Ground Lease Obligations
In connection with certain farms acquired through a leasehold interest, we assumed certain ground lease arrangements under which we are the lessee. Future minimum lease payments due under the remaining non-cancelable terms of these leases as of June 30, 2025, are as follows (dollars in thousands):
| | | | | | | | | | | | | |
Period | | Future Lease Payments(1) |
For the remaining six months ending December 31: | 2025 | | $ | 40 | | | |
For the fiscal years ending December 31: | 2026 | | 100 | | | |
| 2027 | | 100 | | | |
| 2028 | | 100 | | | |
| 2029 | | 100 | | | |
| Thereafter | | 756 | | | |
Total undiscounted lease payments | 1,196 | | | |
Less: imputed interest | (426) | | | |
Present value of lease payments | $ | 770 | | | |
(1)Certain annual lease payments are set at the beginning of each year to then-current market rates (as determined by the lessor). The amounts shown above represent estimated amounts based on the lease rates currently in place.

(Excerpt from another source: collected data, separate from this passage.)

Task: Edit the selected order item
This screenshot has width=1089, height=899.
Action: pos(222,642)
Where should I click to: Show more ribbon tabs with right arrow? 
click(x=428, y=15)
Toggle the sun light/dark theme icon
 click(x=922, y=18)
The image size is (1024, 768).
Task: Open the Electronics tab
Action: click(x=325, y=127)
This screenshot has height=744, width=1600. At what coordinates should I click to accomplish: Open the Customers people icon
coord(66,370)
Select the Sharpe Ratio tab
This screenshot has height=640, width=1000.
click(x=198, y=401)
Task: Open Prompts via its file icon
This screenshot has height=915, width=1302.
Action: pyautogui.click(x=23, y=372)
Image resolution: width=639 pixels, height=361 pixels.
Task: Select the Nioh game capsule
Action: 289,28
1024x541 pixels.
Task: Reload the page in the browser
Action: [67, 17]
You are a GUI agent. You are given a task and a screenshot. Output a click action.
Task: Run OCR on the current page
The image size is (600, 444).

As a result of these ground leases, we recorded lease expense of approximately $26,000 and $53,000 during the three and six months ended June 30, 2025, respectively, and approximately $26,000 and $52,000 during the three and six months ended June 30, 2024, respectively.
Cash Flow Resources
The following table summarizes total net cash flows from operating, investing, and financing activities for the six months ended June 30, 2025 and 2024 (dollars in thousands):
| | | | | | | | | | | | | | | | | | | | | | | |
| For the Six Months Ended June 30, | | | | |
| 2025 | | 2024 | | $ Change | | % Change |
Net change in cash from: | | | | | | | |
Operating activities | $ | 8,416 | | | $ | 19,333 | | | $ | (10,917) | | | (56.5) | % |
Investing activities | 57,395 | | | 61,678 | | | (4,283) | | | (6.9) | % |
Financing activities | (53,605) | | | (49,825) | | | (3,780) | | | 7.6 | % |
Net change in Cash and cash equivalents | $ | 12,206 | | | $ | 31,186 | | | $ | (18,980) | | | (60.9) | % |
Operating Activities
The majority of cash from operating activities is generated from the rental payments we receive from our tenants, which is first used to fund our property-level operating expenses, with any excess cash being primarily used for principal and interest payments on our borrowings, management fees to our Adviser, administrative fees to our Administrator, and other corporate-level expenses.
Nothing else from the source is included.